These pixel values are normalized, meaning they lie between 0 and 1. Normalization is a common preprocessing step in image processing to make the training of neural networks more efficient.
Class Labels:
The class label indicates the type of maxillofacial fracture detected in the image. The labels are integers from 0 to 4, representing different types or categories of fractures.

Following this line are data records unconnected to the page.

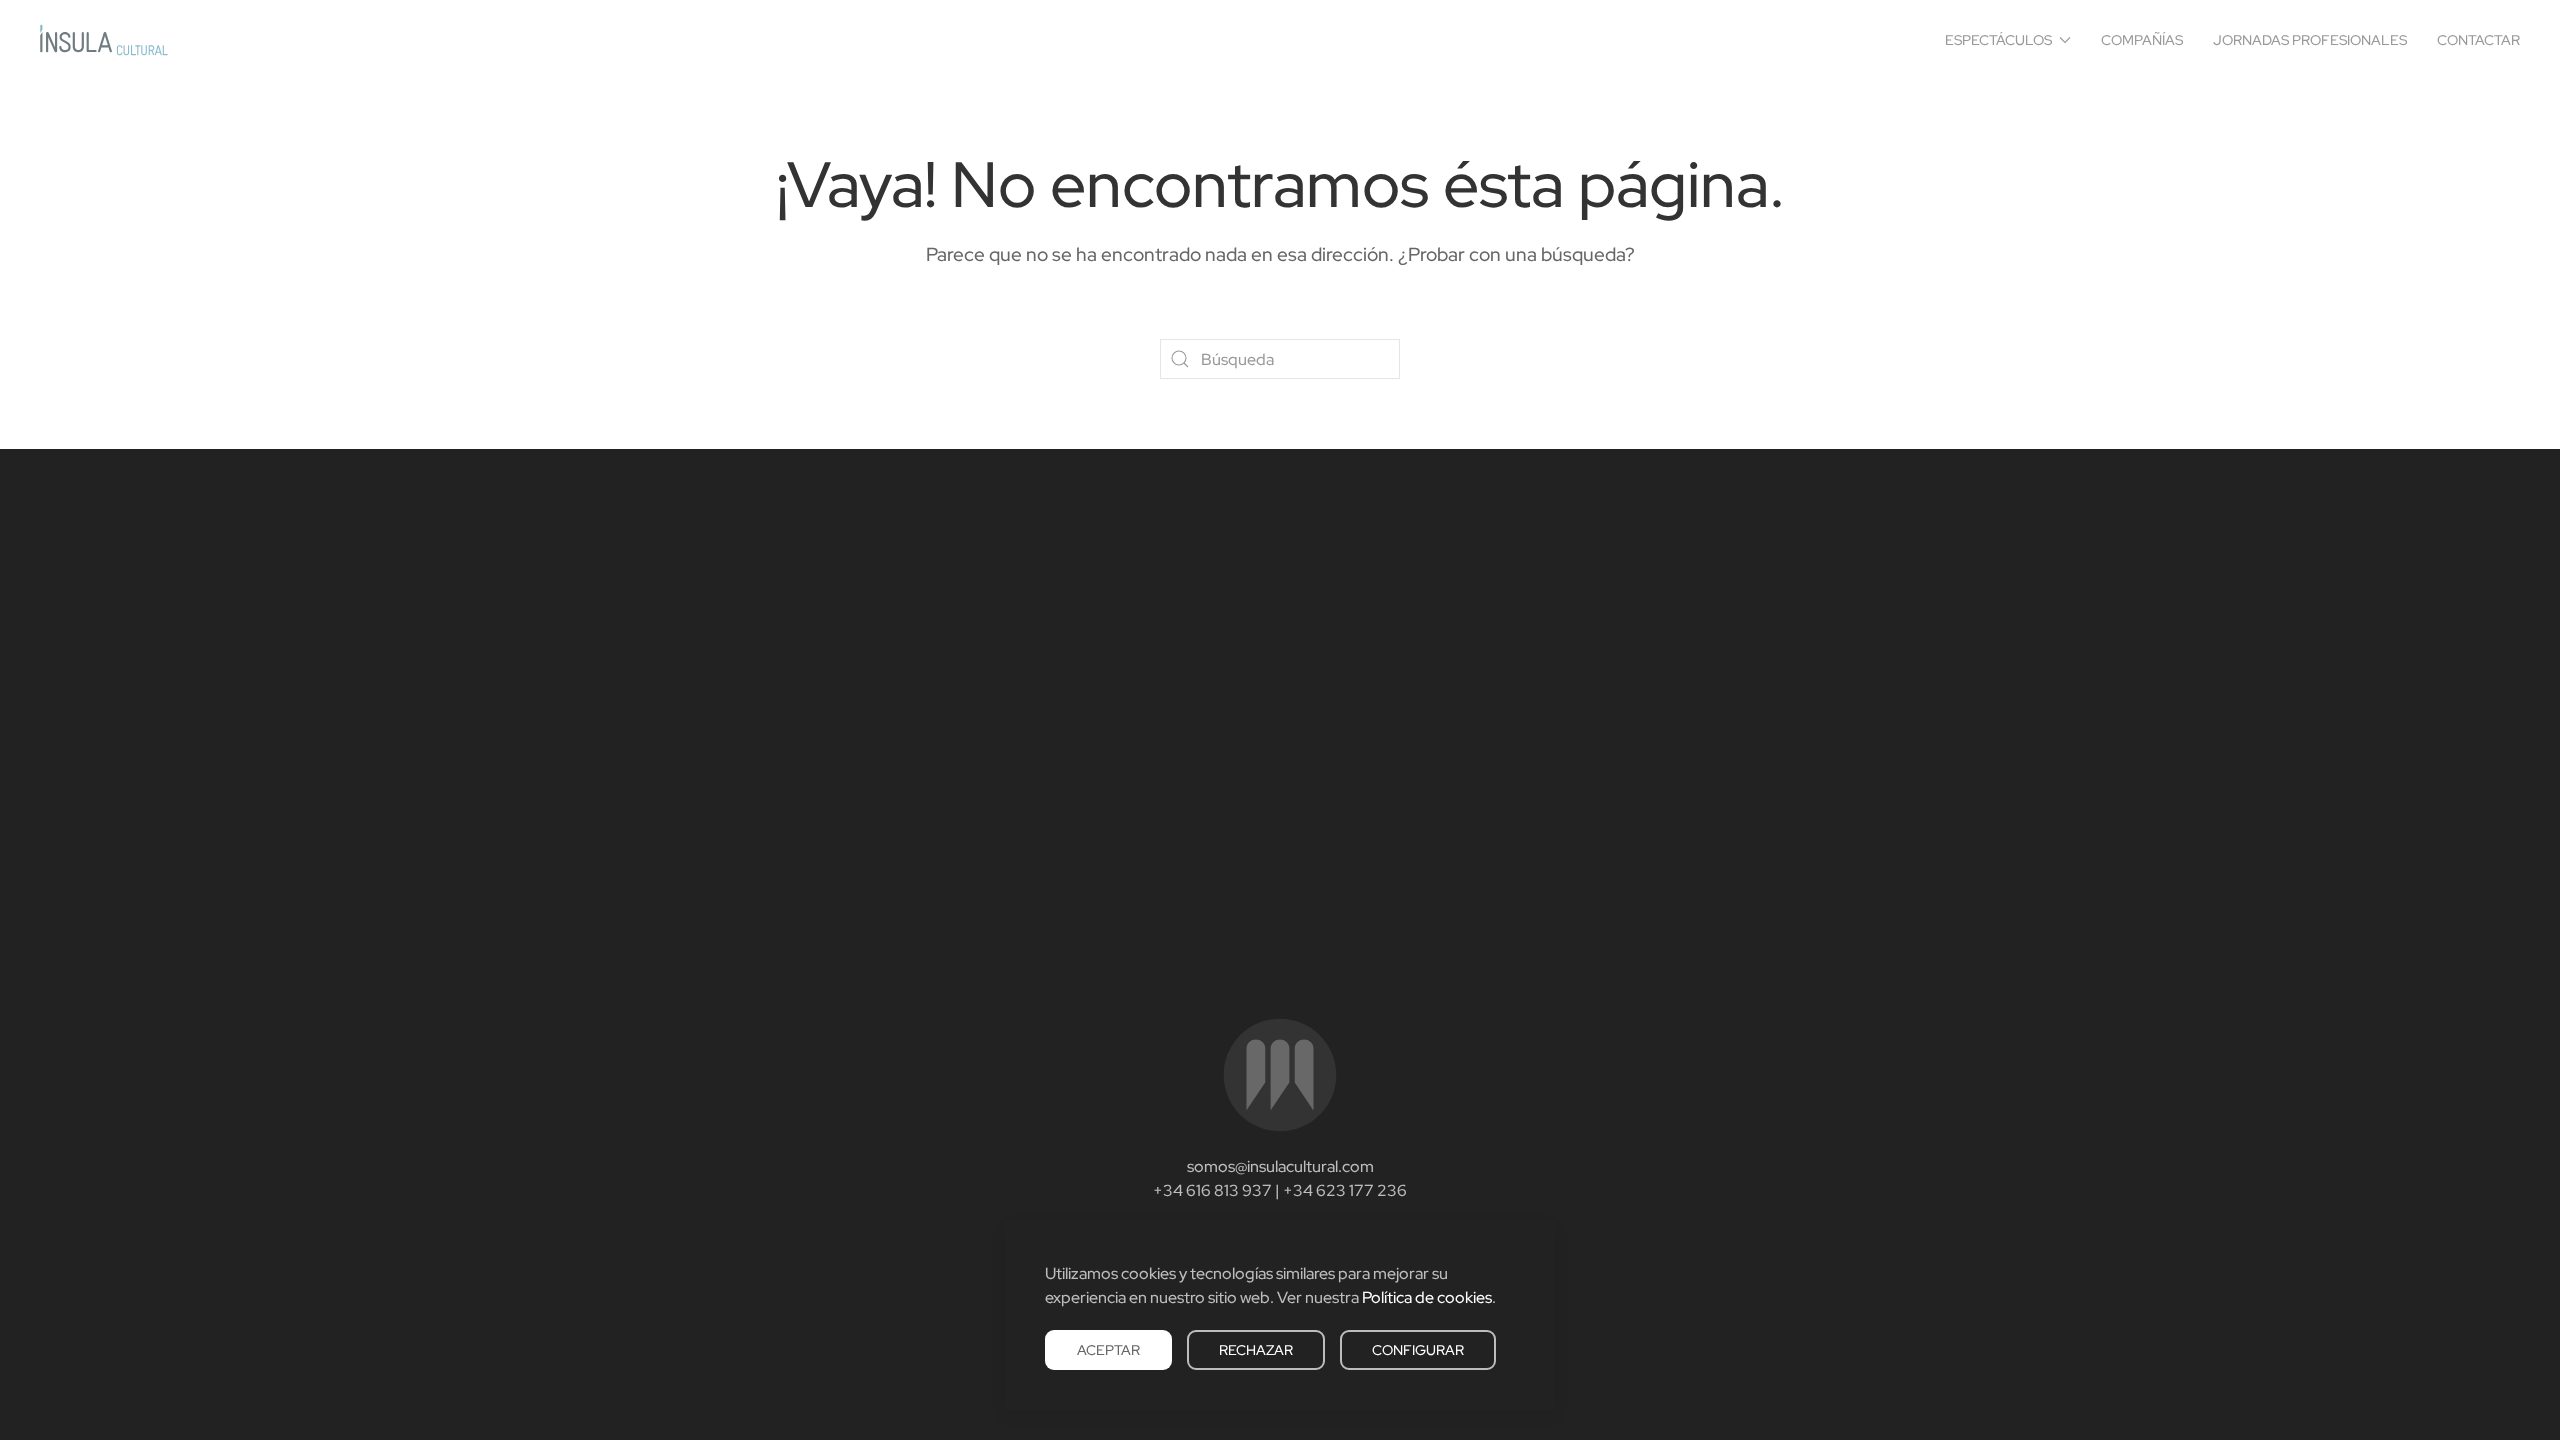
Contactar (2478, 40)
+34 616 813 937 (1212, 1190)
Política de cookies (1427, 1297)
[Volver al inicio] (104, 40)
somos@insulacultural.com (1280, 1166)
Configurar (1418, 1350)
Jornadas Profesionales (2310, 40)
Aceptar (1108, 1350)
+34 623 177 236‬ (1345, 1190)
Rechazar (1256, 1350)
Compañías (2142, 40)
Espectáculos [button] (1998, 40)
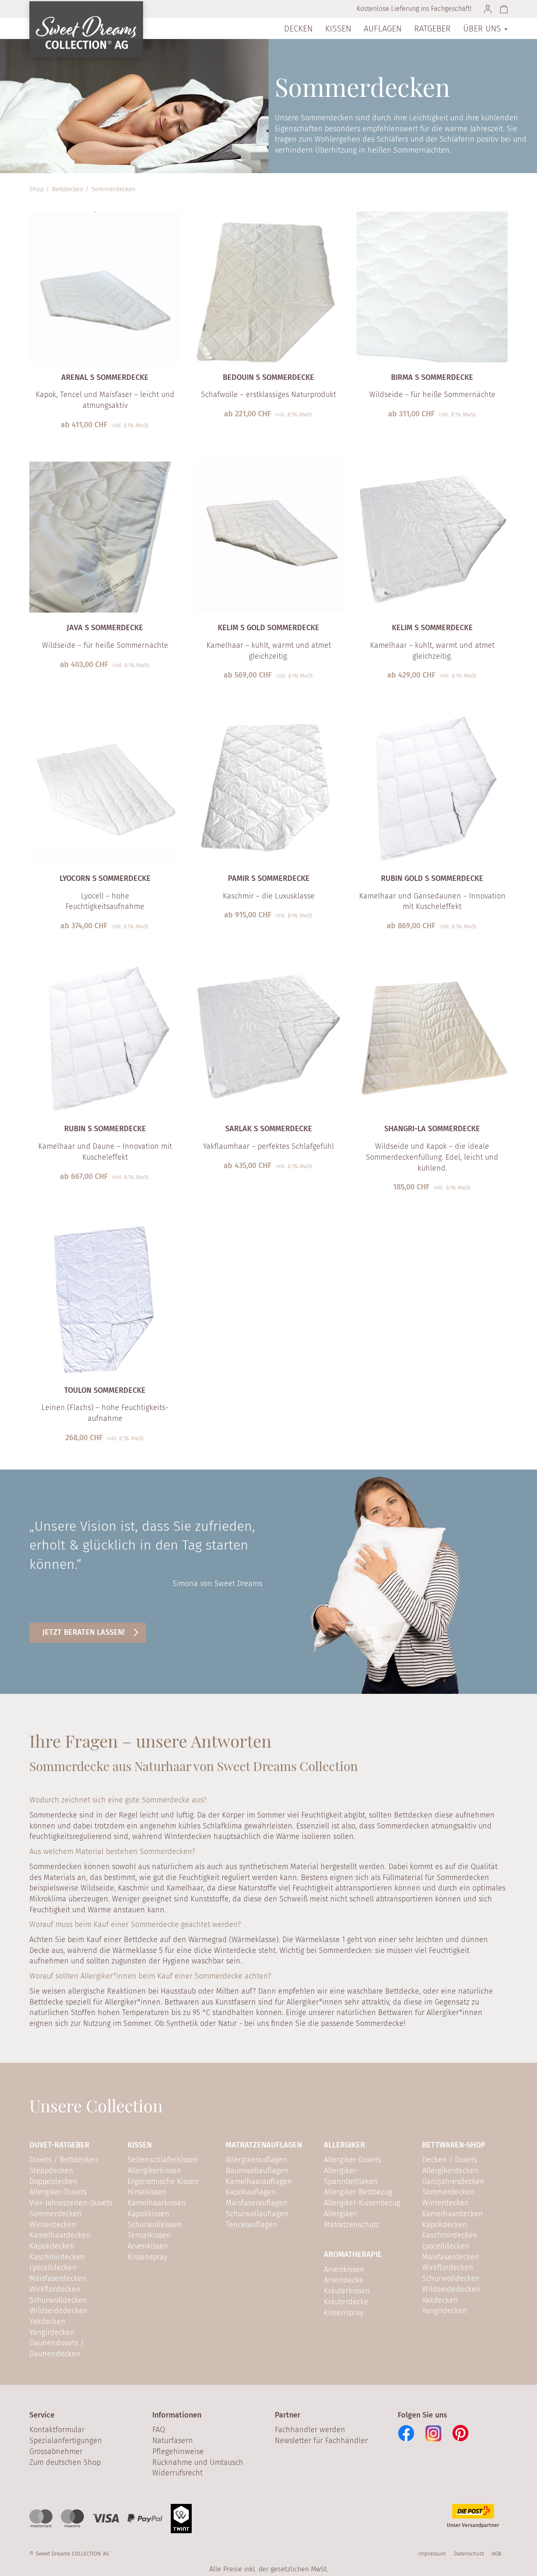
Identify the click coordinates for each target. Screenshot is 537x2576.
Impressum (432, 2553)
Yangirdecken (52, 2332)
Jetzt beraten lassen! (83, 1632)
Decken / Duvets (449, 2159)
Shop (36, 189)
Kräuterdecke (346, 2301)
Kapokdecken (52, 2246)
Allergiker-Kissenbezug (362, 2202)
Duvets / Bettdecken (63, 2159)
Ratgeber (432, 28)
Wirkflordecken (55, 2289)
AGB (496, 2553)
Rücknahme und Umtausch (197, 2462)
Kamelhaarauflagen (259, 2181)
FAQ (158, 2429)
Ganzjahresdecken (453, 2181)
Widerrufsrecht (177, 2472)
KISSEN (140, 2145)
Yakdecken (47, 2321)
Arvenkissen (148, 2246)
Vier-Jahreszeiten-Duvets (70, 2202)
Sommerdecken (113, 189)
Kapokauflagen (251, 2192)
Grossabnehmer (56, 2451)
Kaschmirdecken (57, 2257)
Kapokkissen (148, 2213)
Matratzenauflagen (264, 2145)
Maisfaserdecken (57, 2278)
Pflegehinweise (178, 2451)
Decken (298, 28)
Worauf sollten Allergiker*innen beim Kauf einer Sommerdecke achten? (150, 1976)
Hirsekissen (147, 2192)
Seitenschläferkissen (163, 2159)
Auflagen (382, 28)
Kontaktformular (57, 2429)
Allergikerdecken (450, 2170)
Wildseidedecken (58, 2310)
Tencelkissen (149, 2235)
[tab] (268, 1802)
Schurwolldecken (58, 2300)
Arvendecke (343, 2280)
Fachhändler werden (310, 2429)
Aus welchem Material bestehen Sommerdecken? (112, 1851)
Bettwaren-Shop (453, 2145)
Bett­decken (67, 189)
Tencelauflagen (251, 2224)
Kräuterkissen (347, 2291)
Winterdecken (52, 2224)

The exact meaning of each label (e.g., what type of fracture each number represents) should be defined based on your specific use case or dataset documentation.
import pandas as pd
# Define the file path for the dataset
file_path_data = "E:\\maxillofacial_fracture_data.xlsx" # Update this path as necessary
# Load the dataset
df = pd.read_excel(file_path_data)
# Display the first few rows of the dataframe
print("First few rows of the dataset:")
print(df.head())
# Display the summary of the dataframe
print("\nSummary statistics of the dataset:")
print(df.describe())
# Display the information about the dataframe
print("\nInformation about the dataframe:")
df.info()
Detecting and classifying maxillofacial fractures in computed tomography (CT) images
using convolutional neural network (CNN)-based models is a cutting-edge application of deep
learning in medical imaging.
Here's a detailed approach to implement this using R and TensorFlow/Keras libraries
基于卷积神经网络(Convolutional Neural Network, CNN)模型的计算机断层扫描图像颌面骨折检测与分类
数据集创建者:埃尔迪里·法多尔·易卜拉欣·法多尔·哈利利教授
本数据集详情如下:
### 数据集maxillofacial_fracture_data
- 样本数量:100份
- 图像尺寸:64×64像素
- 类别总数:5类,类别标签取值范围为0至4
#### 数据集列说明
1. `pixel_0`、`pixel_1`……`pixel_4095`:
每一列对应展平后的64×64图像中特定位置的像素值,所有像素值均已完成归一化处理,取值区间为0至1,数据类型为浮点型。
2. `label`:
该列存储图像的类别标签,为整数型数值,用于标识图像所属的骨折类别,数据类型为整型。
#### 详细说明
##### 图像数据
本数据集的图像数据均由原始二维数组(64×64像素)展平为一维数组(共4096个元素),单张图像包含4096个像素值,每个数值代表对应像素的灰度强度。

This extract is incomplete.